1.
Are there more broken bones in summer or winter? We get records about the number of fractures treated in January and July at a random sample of 25 emergency rooms.
The 95% confidence interval for the mean change ( μd = μJan - μJuly )in the numbers of fractures between January and July is (-2, 4)
Interpret the confidence interval.
A) We are 95% confident that there are fewer fractures treated in July than January.
B) We are 95% confident that the mean change in fractures treated between July and January was between 2 fewer and 4 more fractures treated.
C) We are 95% confident that each emergency room treats between 2 fewer and 4 more fractures when comparing July to January.
D) We are 95% confident that the mean change in fractures treated between January and July was between 2 fewer and 4 more fractures treated.
2.
Every year Educational Services (ETS) selects readers for the Advanced Placement Exams. Recently the AP Statistics exam has been graded in Lincoln, Nebraska. One objective of ETS is to achieve equity in grading by inviting teachers to be readers from all parts of the nation. However budgets are a constant issue also. The accountants at ETS wonder if the flights from cities west of Lincoln are the same as flight costs from cities east of Lincoln. A random sample of the expense vouchers from last year was reviewed for the cost of airline tickets.

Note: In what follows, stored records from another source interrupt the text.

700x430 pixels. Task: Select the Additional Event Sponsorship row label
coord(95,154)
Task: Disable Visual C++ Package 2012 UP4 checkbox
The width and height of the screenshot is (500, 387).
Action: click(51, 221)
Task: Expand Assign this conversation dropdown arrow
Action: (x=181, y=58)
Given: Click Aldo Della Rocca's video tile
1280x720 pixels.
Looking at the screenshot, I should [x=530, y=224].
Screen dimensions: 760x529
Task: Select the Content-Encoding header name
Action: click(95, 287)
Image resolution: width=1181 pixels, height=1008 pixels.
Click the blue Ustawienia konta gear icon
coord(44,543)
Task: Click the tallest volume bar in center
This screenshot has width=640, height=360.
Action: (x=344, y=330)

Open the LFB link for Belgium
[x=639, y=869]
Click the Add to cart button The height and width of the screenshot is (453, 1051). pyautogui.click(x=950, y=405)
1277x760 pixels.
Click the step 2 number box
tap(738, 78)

Identify the null and alternative hypotheses.
A.
μEast - μWest ≠ 0
B.
μEast - μWest = 0
C.
μEast - μWest < 0
D.
μEast - μWest > 0
H0: (what letter)
HA: (what letter)
3.
Researchers developing new drugs must be concerned about possible side effects. They must check a new medication for arthritis to be sure that it does not cause an unsafe increase in blood pressure. They measure the blood pressures of a group of 12 subjects, then administer the drug and recheck the blood pressures one hour later.
Identify the null and alternative hypotheses.
A.
μAfter - μBefore > 0
B.
μAfter - μBefore < 0
C.
μd < 0 where μd = μAfter - μBefore
D.
μA - μB ≠ 0
E.
μd > 0 where μd = μAfter - μBefore
F.
μd = 0 where μd = μAfter - μBefore
G.
μAfter - μBefore = 0
H.
μd ≠ 0 where μd = μAfter - μBefore
H0: (what letter)
HA: (what letter)
Thank you!
1. D) We are 95% confident that the mean change in fractures treated between January and July was between 2 fewer and 4 more fractures treated.
2. H0: B) μEast - μWest = 0
HA: A) μEast - μWest ≠ 0
3. H0: F) μd = 0 where μd = μAfter - μBefore
HA: E) μd > 0 where μd = μAfter - μBefore
1. D) We are 95% confident that the mean change in fractures treated between January and July was between 2 fewer and 4 more fractures treated.
2. H0: B) μEast - μWest = 0
HA: A) μEast - μWest ≠ 0
3. H0: F) μd = 0 where μd = μAfter - μBefore
HA: C) μd < 0 where μd = μAfter - μBefore
1. The correct interpretation of the confidence interval is:
D) We are 95% confident that the mean change in fractures treated between January and July was between 2 fewer and 4 more fractures treated.
To arrive at this interpretation, we start by understanding what a confidence interval represents. In this case, we have a 95% confidence interval for the mean change in the numbers of fractures between January and July. This means that if we were to repeat this study multiple times, 95% of the resulting confidence intervals would include the true mean change in fractures.
The confidence interval given is (-2, 4), which means that based on the data from the random sample of 25 emergency rooms, we can be 95% confident that the true mean change in fractures treated between January and July falls within the range of 2 fewer fractures to 4 more fractures treated.
2. The correct null and alternative hypotheses for comparing flight costs from cities west of Lincoln to cities east of Lincoln are:
H0: μEast - μWest = 0 (Option B)
HA: μEast - μWest ≠ 0 (Option A)
The null hypothesis (H0) states that there is no difference in flight costs between cities east and west of Lincoln. The alternative hypothesis (HA) states that there is a difference in flight costs between the two regions.
3. The correct null and alternative hypotheses for checking if a new medication for arthritis causes an unsafe increase in blood pressure are:
H0: μd ≤ 0 where μd = μAfter - μBefore (Option C)
HA: μd > 0 where μd = μAfter - μBefore (Option E)
Here, we are comparing the blood pressures before and after administering the drug. The null hypothesis (H0) states that the mean difference in blood pressure (μd) is less than or equal to zero, implying that the drug does not cause an unsafe increase in blood pressure. The alternative hypothesis (HA) states that the mean difference in blood pressure is greater than zero, indicating that the drug does cause an unsafe increase.